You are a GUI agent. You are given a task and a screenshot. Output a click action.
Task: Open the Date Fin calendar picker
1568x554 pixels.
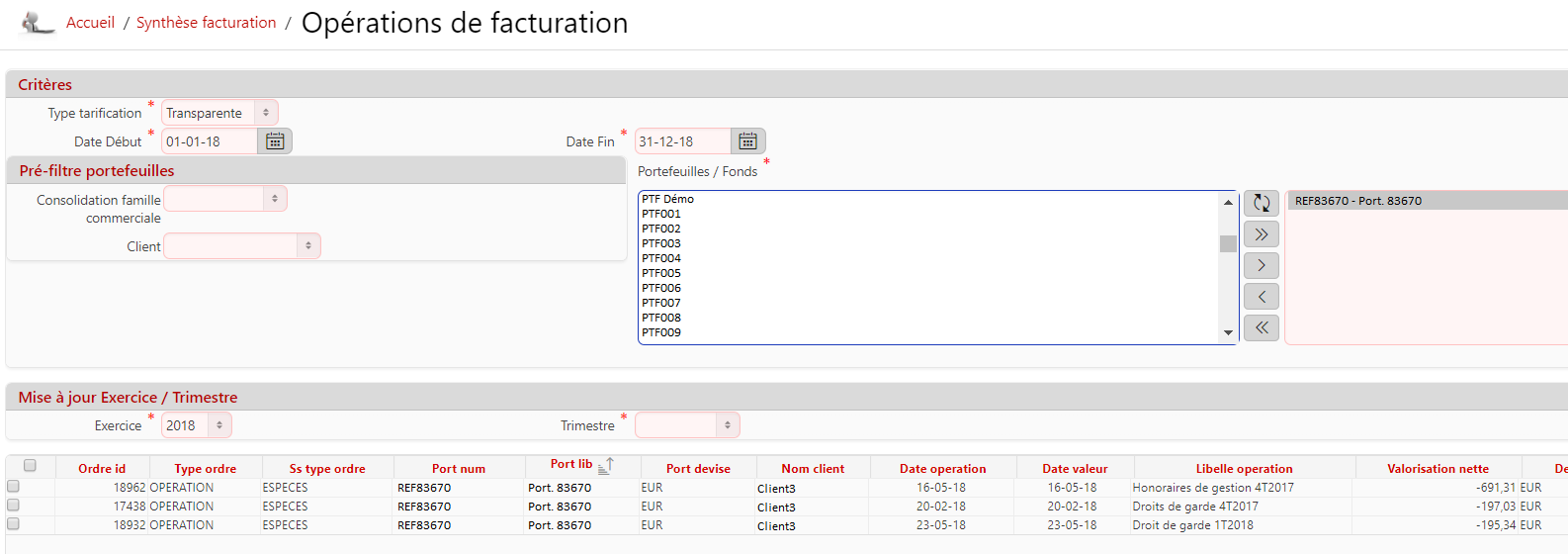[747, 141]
...
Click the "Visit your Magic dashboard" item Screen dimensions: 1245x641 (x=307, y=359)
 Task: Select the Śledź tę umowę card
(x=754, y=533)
...
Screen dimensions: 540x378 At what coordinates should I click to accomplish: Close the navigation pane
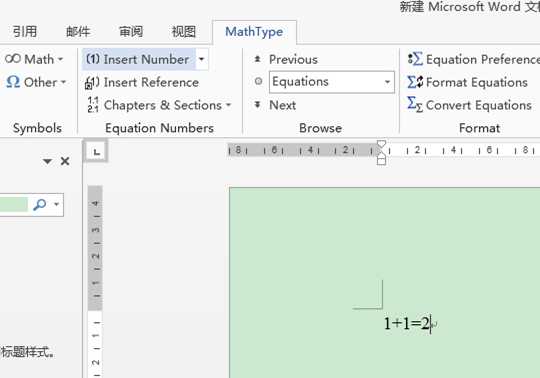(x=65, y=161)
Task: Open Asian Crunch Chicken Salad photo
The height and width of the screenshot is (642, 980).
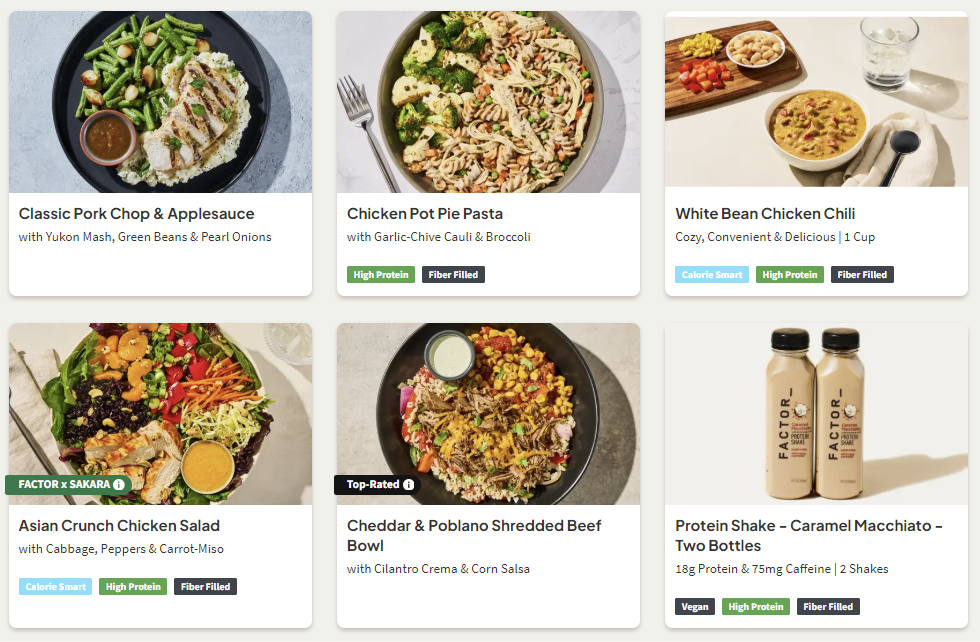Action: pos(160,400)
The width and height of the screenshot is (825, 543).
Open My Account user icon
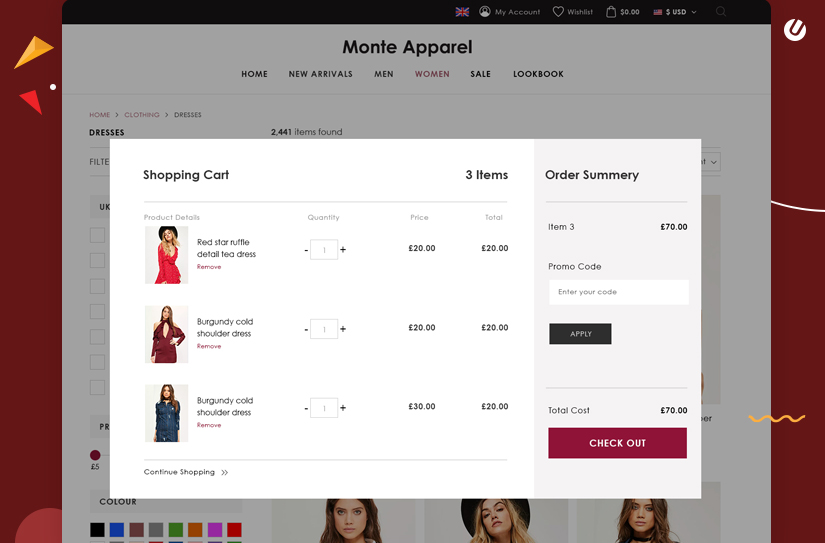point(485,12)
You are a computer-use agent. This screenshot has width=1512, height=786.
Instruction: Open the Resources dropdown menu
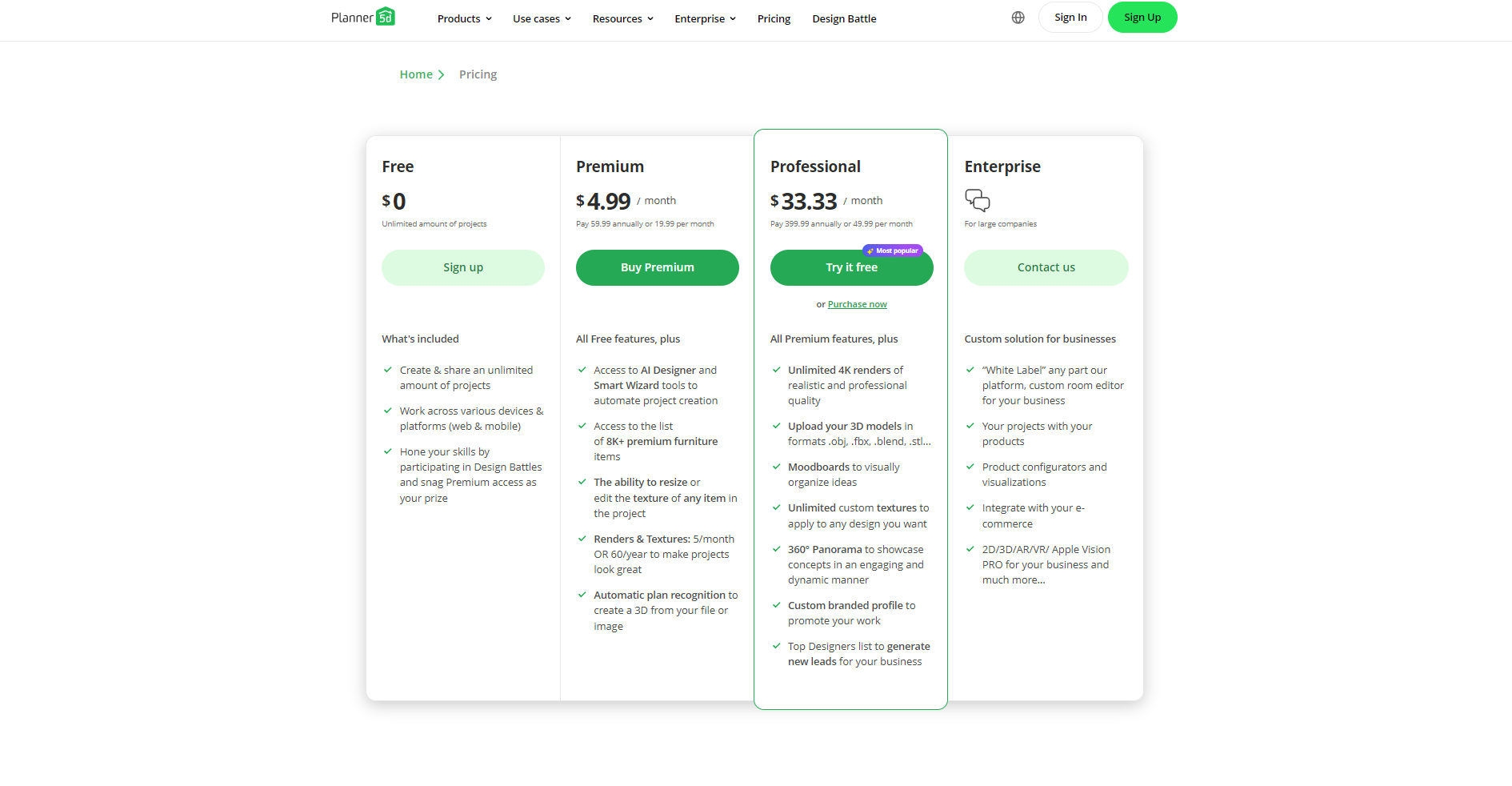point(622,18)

* Activity: Which of the lines above contain "agent"? Return them all.

* Finished task:
You are a GUI agent. You are given a task and a screenshot. Output a click action.
You are a computer-use agent. This screenshot has width=1512, height=786.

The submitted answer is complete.